The matchup between two of the league's highly rated quarterbacks — the Packers' Brett Favre and the Rams Kurt Warner, who shared a combined total of five NFL MVP awards, became lopsided thanks to St. Louis' improved defense, which forced 8 turnovers. Although Favre threw for 281 yards, he tied a playoff record by tossing six interceptions, three of which were returned for touchdowns. The Packers generated most of their offense early in the contest, but the turnovers gave the Rams a 24–10 halftime lead.
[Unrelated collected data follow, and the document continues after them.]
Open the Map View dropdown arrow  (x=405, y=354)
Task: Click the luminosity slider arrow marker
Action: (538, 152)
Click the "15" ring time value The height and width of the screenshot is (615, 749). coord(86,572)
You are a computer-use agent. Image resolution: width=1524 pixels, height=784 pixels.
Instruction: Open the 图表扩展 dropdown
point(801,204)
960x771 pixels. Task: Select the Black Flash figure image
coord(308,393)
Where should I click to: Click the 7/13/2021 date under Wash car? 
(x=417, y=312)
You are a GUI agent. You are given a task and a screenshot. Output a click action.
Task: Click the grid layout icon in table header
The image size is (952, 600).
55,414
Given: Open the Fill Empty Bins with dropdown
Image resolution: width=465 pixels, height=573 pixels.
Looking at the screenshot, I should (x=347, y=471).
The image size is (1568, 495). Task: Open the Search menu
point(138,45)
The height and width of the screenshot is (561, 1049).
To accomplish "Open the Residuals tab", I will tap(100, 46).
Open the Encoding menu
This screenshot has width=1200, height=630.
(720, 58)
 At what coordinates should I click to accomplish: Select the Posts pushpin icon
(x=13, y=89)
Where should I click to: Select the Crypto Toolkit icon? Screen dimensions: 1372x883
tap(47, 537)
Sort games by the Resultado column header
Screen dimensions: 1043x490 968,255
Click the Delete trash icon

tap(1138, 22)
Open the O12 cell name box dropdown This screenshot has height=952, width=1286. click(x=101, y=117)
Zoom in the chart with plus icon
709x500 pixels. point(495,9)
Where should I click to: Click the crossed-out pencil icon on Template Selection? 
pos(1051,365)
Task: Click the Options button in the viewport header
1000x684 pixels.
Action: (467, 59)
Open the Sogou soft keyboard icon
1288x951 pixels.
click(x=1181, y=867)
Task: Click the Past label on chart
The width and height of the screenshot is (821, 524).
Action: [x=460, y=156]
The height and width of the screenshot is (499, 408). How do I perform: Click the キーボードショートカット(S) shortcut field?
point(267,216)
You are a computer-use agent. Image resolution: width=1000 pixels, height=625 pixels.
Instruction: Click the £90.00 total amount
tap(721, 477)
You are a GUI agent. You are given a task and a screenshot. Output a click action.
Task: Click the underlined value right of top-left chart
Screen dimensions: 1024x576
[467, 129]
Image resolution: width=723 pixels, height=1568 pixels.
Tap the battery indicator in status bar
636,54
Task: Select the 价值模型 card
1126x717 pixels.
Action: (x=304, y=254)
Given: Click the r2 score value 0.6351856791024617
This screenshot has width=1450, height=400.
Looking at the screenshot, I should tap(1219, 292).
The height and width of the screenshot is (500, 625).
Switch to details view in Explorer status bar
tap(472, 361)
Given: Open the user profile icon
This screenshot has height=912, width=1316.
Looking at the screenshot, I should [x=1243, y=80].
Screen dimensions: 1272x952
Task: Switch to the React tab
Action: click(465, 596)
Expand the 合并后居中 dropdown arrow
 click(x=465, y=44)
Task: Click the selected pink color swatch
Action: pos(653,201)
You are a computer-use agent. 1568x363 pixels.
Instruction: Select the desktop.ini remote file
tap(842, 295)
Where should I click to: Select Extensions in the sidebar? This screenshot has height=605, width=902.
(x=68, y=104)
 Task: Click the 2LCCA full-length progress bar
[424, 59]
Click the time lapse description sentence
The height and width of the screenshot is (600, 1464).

The Rams then returned two interceptions in the second half to put the game away.

Rams defensive back Aeneas Williams opened up the scoring by returning an interception from Favre 29 yards for a touchdown. The next time Green Bay had the ball, they turned it over again when safety Kim Herring stripped the ball from Ahman Green and rookie Adam Archuleta recovered it. However, the Rams were unable to take advantage of this turnover. A few plays later, Warner's pass was intercepted by Darren Sharper on the Packers 35-yard line. Favre then completed a pair of passes to Corey Bradford and Donald Driver for gains of 27 and 16 yards, before tying the game with a 22-yard touchdown pass to Antonio Freeman. But the Rams stormed right back with a 15-yard completion to Az-Zahir Hakim and a 38-yard burst from running back Marshall Faulk advancing the ball to the Packers 11-yard line. Two plays later, Warner completed a 4-yard touchdown pass to Torry Holt to put the Rams back in the lead. Then on Green Bay's next drive, Herring intercepted a pass from Favre and returned it 45 yards to the Packers 4-yard line, setting up a 4-yard touchdown catch by fullback James Hodgins early in the second quarter. Allen Rossum returned the ensuing kickoff 95 yards for a touchdown, but a holding penalty on Torrance Marshall eliminated the score. Green Bay still managed to score with a Ryan Longwell field goal, but Rams kicker Jeff Wilkins responded with a field goal of his own to give the Rams a 24–10 halftime lead.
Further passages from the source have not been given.